Why can’t you people see the difference between a Homo erectus man and us is less than the difference between us and a intelligence enhanced us. Had you rather be that Homo erectus man? Dying at 40 years? Being prey to about anything with big teeth? Cold and hungary most the time.
I suppose if you were a Homo erectus and could talk you would say “I don’t want to be one of those greedy humans.”
And as a side note, is GREED a politically incorrect thing to admit to. Is all greed bad including the greed that drives a man forward to achieve the seemingly impossible?
Greed will always drive us forward.
Nope, what effect will greed do to us when we can have anything and everything we desire? You’re thinking about the problems now, not what it might be in the future.
Cryptomegalovirus.
And you thought the argument about vaccination and GMos were contentious.
I assume this means recreating T-rexes and releasing them into the wild.
As it should.
Or by the time we DO encounter aliens we are so diverse we don’t notice.
Bullshit, with enhanced intelligence of even 4 fold you have no idea of even your own motives or thoughts. Intelligence seems to go hand in hand with wisdom. I know what you will immediately say but the differences in the human race of intelligence is very small. Even the difference between Einstein a a normal person is very small.

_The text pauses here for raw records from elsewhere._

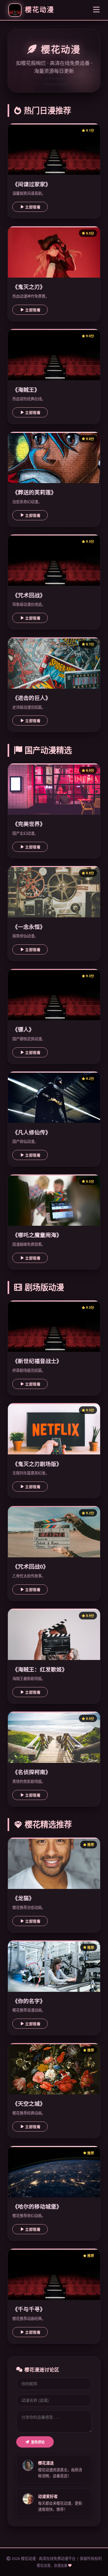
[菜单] (96, 10)
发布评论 (38, 2442)
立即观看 (32, 207)
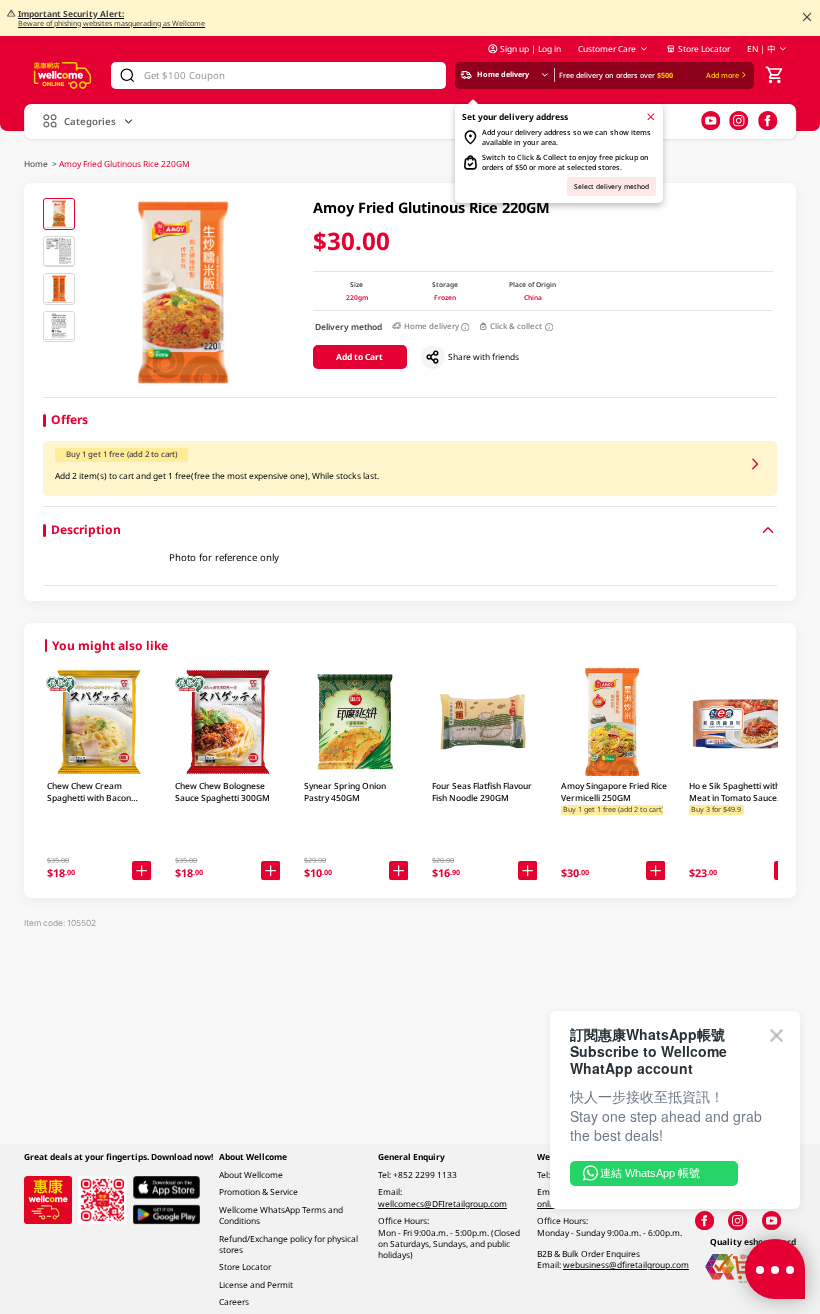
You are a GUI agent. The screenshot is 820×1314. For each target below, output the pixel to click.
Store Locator (704, 48)
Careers (234, 1301)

A virus has less wisdom than a ant. A ant has less wisdom than a dog. A dog less than a monkey. A monkey less than man. No one can say with certainty but a four fold increase in intelligence perhaps will lead to a much wiser human race.
We are talking about a zombie generator. Stocked up on axes?

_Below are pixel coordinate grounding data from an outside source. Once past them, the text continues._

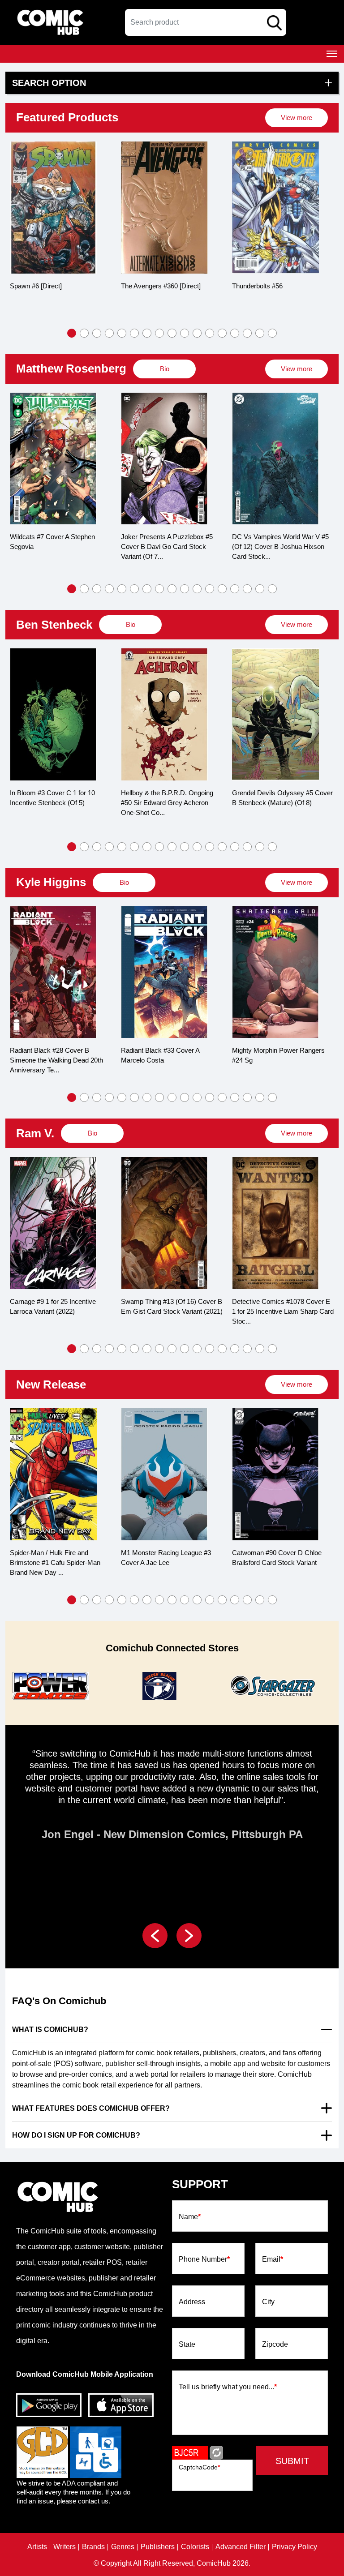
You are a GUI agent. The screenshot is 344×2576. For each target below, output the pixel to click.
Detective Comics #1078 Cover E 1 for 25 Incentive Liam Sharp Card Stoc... (172, 1311)
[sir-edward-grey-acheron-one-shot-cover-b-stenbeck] (53, 714)
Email (272, 2259)
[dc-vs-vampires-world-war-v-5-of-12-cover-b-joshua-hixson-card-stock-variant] (164, 459)
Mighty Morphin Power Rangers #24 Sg (167, 1055)
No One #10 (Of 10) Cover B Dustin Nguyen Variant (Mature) (278, 1055)
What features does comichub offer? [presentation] (91, 2108)
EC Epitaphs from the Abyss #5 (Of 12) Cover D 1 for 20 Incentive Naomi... (281, 546)
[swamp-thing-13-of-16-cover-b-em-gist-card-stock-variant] (53, 1223)
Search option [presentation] (49, 83)
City (268, 2302)
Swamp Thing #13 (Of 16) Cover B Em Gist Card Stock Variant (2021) (61, 1306)
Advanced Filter (240, 2546)
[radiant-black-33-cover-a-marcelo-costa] (53, 972)
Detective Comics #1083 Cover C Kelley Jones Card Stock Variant (281, 1306)
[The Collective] (271, 1686)
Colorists (195, 2546)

Fair point, greedy people have no use for <checks notes> intelligent scientists, engineers, doctors, etc.
Greed will always hold us back.
There are currently way more viruses in the human body than cells. Clearly some have a beneficial impact.
It’s the difference between possible and trivially easy.
This is the near future. But the greatest advancement for the human race is not the enhanced immune system or even our immortality that this technology will achieve, but rather the enhanced intelligence it could bestow on the whole human race. With enhanced intelligence and this technology at our disposal we will see really great and quick enhancements to make us ALMOST seem like Gods.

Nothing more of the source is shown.